#### Supplied data

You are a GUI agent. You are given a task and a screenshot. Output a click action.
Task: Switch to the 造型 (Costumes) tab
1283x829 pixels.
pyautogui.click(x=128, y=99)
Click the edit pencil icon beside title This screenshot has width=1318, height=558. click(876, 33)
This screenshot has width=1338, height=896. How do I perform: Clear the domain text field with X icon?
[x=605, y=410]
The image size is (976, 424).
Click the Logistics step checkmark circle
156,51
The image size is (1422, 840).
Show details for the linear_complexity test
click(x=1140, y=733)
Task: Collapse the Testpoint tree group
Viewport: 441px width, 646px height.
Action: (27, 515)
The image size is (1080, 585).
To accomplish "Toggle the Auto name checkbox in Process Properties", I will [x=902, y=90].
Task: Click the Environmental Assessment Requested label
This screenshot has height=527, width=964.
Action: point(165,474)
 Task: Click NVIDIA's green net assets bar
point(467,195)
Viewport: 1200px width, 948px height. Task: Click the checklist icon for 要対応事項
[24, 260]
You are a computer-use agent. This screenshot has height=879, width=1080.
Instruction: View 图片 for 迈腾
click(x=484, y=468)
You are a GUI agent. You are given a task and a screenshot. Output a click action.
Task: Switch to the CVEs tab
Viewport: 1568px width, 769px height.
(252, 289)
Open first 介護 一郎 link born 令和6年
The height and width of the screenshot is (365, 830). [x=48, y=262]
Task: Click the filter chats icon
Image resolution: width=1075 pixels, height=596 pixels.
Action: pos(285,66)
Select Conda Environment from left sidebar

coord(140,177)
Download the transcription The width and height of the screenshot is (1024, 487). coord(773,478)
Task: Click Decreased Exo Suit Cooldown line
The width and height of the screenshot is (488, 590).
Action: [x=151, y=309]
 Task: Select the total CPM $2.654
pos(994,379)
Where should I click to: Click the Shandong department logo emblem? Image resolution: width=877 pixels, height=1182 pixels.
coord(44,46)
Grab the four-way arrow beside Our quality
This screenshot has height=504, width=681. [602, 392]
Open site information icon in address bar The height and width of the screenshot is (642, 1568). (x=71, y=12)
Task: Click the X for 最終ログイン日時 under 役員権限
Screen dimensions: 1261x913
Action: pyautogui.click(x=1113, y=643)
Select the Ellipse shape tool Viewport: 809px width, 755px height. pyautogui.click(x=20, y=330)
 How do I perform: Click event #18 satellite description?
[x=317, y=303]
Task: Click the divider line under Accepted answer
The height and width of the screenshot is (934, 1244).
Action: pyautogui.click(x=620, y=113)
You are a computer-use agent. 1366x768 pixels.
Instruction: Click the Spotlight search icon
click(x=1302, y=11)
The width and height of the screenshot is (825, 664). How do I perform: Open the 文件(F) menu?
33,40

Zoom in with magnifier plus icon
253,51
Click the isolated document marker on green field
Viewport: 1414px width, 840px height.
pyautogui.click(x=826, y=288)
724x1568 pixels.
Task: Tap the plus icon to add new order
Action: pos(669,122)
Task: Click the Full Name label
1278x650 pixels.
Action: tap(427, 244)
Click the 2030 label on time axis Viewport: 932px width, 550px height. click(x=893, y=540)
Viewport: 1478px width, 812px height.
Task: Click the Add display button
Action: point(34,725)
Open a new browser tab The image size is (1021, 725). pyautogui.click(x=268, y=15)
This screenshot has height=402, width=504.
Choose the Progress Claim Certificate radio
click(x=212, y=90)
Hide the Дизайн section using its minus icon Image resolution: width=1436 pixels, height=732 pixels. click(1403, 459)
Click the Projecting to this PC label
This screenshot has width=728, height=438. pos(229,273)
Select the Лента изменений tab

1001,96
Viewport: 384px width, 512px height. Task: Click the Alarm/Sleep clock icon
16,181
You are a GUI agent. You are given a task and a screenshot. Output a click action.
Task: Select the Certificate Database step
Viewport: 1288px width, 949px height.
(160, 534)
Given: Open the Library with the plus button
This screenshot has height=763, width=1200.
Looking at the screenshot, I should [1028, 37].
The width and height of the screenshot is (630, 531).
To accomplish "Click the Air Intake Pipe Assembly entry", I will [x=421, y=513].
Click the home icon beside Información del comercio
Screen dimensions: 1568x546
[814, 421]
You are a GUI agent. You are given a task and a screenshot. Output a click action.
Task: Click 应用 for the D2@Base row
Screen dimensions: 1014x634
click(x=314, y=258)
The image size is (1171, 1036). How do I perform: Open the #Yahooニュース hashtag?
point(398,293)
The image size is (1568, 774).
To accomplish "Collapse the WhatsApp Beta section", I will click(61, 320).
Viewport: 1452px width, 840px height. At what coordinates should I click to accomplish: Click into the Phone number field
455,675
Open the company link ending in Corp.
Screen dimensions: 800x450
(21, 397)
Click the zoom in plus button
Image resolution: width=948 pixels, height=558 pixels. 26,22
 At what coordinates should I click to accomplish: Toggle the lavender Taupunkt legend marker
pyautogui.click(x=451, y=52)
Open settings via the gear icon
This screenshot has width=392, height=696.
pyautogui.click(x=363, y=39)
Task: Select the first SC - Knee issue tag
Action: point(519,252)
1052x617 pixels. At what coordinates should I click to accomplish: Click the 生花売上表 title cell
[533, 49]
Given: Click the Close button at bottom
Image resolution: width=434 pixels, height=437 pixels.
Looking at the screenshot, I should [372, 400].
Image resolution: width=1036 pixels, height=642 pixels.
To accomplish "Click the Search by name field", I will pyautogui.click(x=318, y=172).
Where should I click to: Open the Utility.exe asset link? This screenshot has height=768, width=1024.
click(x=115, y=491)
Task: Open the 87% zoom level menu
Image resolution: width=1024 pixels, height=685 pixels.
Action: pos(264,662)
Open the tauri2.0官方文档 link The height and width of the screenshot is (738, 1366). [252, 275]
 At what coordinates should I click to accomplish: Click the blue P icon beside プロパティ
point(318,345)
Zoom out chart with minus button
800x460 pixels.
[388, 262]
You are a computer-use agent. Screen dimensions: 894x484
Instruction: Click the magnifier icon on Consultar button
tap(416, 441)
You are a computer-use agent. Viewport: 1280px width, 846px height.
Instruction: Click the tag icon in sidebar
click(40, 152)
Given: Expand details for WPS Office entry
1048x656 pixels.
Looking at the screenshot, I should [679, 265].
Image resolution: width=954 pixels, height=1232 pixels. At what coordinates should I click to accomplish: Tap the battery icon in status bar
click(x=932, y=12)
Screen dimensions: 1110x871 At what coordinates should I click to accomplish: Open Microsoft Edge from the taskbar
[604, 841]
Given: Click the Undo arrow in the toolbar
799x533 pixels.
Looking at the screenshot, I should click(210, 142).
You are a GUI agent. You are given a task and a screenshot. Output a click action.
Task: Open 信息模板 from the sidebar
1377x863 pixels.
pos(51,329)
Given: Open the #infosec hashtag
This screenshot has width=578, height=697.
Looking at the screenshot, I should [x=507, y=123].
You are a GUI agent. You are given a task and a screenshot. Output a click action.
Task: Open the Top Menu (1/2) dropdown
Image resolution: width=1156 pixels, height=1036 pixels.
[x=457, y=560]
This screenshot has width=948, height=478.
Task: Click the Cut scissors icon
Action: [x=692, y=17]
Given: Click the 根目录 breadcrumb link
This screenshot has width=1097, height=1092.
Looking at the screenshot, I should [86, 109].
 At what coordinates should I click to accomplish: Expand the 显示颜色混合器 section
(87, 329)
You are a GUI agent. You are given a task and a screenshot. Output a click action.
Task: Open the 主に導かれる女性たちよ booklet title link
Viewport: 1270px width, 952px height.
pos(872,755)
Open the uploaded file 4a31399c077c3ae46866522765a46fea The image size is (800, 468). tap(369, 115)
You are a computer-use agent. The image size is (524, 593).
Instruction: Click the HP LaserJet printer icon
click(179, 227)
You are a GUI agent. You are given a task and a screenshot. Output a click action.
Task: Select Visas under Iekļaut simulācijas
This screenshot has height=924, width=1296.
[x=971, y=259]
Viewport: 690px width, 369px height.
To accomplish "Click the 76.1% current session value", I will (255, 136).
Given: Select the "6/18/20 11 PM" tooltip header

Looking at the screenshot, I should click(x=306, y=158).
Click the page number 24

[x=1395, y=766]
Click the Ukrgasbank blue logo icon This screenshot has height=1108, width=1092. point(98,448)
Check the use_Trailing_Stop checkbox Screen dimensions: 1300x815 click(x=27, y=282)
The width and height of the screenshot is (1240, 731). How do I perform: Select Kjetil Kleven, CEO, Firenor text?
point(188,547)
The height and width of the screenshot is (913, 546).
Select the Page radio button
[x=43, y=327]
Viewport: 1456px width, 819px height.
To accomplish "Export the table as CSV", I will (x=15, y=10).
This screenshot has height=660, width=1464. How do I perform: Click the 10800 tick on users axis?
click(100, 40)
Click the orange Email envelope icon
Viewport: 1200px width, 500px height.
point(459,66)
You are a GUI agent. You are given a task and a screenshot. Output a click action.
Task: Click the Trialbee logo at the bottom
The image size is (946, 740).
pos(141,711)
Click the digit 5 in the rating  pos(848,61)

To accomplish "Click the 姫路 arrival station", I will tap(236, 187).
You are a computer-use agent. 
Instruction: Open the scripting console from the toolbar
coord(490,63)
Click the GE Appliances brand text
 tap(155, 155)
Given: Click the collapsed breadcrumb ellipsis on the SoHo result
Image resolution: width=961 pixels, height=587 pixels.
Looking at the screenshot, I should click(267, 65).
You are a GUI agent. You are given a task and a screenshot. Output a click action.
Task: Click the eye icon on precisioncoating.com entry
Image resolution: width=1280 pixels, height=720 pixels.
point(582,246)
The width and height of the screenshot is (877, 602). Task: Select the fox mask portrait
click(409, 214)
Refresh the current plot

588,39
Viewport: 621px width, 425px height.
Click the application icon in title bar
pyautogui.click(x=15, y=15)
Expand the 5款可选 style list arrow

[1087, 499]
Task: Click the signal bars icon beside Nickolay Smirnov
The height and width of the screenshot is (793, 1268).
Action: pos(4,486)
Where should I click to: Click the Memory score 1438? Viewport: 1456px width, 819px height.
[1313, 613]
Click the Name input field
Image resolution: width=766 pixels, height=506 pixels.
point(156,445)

########

:: Activity ::
Among the lines of the records above, count those holding the string "bottom", and report only the number.

:: Answer to the problem ::
2